DIRECTIONS
Transcribe the records in full, keeping every word exactly as given.

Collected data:

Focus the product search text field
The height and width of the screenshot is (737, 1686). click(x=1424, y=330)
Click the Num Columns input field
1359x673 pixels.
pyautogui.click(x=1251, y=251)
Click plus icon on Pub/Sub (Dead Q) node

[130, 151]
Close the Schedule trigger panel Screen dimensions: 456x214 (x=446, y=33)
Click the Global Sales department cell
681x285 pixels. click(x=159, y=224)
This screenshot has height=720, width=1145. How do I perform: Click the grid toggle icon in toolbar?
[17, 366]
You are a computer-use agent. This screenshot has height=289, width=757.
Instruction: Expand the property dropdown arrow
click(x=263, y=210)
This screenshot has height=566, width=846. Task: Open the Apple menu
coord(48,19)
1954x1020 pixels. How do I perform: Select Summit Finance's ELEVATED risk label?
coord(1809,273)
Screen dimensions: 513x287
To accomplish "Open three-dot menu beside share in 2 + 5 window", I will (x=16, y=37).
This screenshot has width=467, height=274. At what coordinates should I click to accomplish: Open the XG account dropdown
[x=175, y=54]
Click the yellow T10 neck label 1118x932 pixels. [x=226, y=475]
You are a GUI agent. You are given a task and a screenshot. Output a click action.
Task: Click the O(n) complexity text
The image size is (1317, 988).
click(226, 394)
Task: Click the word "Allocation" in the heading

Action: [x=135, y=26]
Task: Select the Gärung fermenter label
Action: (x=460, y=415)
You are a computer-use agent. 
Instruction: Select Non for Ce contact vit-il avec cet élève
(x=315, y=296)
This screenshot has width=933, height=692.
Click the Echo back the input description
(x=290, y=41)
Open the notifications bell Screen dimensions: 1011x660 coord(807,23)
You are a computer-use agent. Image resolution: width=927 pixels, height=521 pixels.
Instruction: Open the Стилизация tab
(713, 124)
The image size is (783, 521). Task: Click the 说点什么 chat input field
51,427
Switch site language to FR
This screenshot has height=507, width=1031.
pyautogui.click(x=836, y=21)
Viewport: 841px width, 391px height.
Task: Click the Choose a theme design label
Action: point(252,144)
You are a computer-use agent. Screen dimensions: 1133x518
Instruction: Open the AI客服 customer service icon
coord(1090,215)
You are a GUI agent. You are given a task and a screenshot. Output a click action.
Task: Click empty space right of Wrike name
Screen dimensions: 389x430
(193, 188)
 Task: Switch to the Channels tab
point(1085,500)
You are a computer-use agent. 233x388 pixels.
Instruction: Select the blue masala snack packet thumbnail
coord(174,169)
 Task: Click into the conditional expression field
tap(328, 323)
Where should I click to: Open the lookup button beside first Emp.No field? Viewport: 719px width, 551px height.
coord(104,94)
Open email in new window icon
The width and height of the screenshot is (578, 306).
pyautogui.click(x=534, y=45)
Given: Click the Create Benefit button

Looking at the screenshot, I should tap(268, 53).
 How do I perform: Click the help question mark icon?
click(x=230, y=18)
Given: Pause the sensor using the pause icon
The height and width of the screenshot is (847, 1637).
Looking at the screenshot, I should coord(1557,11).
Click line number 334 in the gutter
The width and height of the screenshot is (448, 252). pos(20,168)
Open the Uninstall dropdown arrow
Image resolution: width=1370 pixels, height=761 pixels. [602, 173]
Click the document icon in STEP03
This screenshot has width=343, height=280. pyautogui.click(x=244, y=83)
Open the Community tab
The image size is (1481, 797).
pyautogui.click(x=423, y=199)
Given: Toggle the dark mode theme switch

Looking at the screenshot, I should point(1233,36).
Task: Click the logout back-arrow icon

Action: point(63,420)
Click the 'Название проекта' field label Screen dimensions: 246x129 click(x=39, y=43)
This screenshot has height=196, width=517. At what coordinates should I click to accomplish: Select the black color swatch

RESULT OF THE TASK
Focus the product search text field
The height and width of the screenshot is (737, 1686). click(x=1424, y=330)
Click the Num Columns input field
1359x673 pixels.
pyautogui.click(x=1251, y=251)
Click plus icon on Pub/Sub (Dead Q) node

[130, 151]
Close the Schedule trigger panel Screen dimensions: 456x214 (x=446, y=33)
Click the Global Sales department cell
681x285 pixels. click(x=159, y=224)
This screenshot has height=720, width=1145. How do I perform: Click the grid toggle icon in toolbar?
[17, 366]
You are a computer-use agent. This screenshot has height=289, width=757.
Instruction: Expand the property dropdown arrow
click(x=263, y=210)
This screenshot has height=566, width=846. Task: Open the Apple menu
coord(48,19)
1954x1020 pixels. How do I perform: Select Summit Finance's ELEVATED risk label?
coord(1809,273)
Screen dimensions: 513x287
To accomplish "Open three-dot menu beside share in 2 + 5 window", I will (x=16, y=37).
This screenshot has width=467, height=274. At what coordinates should I click to accomplish: Open the XG account dropdown
[x=175, y=54]
Click the yellow T10 neck label 1118x932 pixels. [x=226, y=475]
You are a GUI agent. You are given a task and a screenshot. Output a click action.
Task: Click the O(n) complexity text
The image size is (1317, 988).
click(226, 394)
Task: Click the word "Allocation" in the heading

Action: [x=135, y=26]
Task: Select the Gärung fermenter label
Action: (x=460, y=415)
You are a computer-use agent. 
Instruction: Select Non for Ce contact vit-il avec cet élève
(x=315, y=296)
This screenshot has width=933, height=692.
Click the Echo back the input description
(x=290, y=41)
Open the notifications bell Screen dimensions: 1011x660 coord(807,23)
You are a computer-use agent. Image resolution: width=927 pixels, height=521 pixels.
Instruction: Open the Стилизация tab
(713, 124)
The image size is (783, 521). Task: Click the 说点什么 chat input field
51,427
Switch site language to FR
This screenshot has height=507, width=1031.
pyautogui.click(x=836, y=21)
Viewport: 841px width, 391px height.
Task: Click the Choose a theme design label
Action: point(252,144)
You are a computer-use agent. Screen dimensions: 1133x518
Instruction: Open the AI客服 customer service icon
coord(1090,215)
You are a GUI agent. You are given a task and a screenshot. Output a click action.
Task: Click empty space right of Wrike name
Screen dimensions: 389x430
(193, 188)
 Task: Switch to the Channels tab
point(1085,500)
You are a computer-use agent. 233x388 pixels.
Instruction: Select the blue masala snack packet thumbnail
coord(174,169)
 Task: Click into the conditional expression field
tap(328, 323)
Where should I click to: Open the lookup button beside first Emp.No field? Viewport: 719px width, 551px height.
coord(104,94)
Open email in new window icon
The width and height of the screenshot is (578, 306).
pyautogui.click(x=534, y=45)
Given: Click the Create Benefit button

Looking at the screenshot, I should tap(268, 53).
 How do I perform: Click the help question mark icon?
click(x=230, y=18)
Given: Pause the sensor using the pause icon
The height and width of the screenshot is (847, 1637).
Looking at the screenshot, I should coord(1557,11).
Click line number 334 in the gutter
The width and height of the screenshot is (448, 252). pos(20,168)
Open the Uninstall dropdown arrow
Image resolution: width=1370 pixels, height=761 pixels. [602, 173]
Click the document icon in STEP03
This screenshot has width=343, height=280. pyautogui.click(x=244, y=83)
Open the Community tab
The image size is (1481, 797).
pyautogui.click(x=423, y=199)
Given: Toggle the dark mode theme switch

Looking at the screenshot, I should point(1233,36).
Task: Click the logout back-arrow icon

Action: point(63,420)
Click the 'Название проекта' field label Screen dimensions: 246x129 click(x=39, y=43)
This screenshot has height=196, width=517. At what coordinates should I click to accomplish: Select the black color swatch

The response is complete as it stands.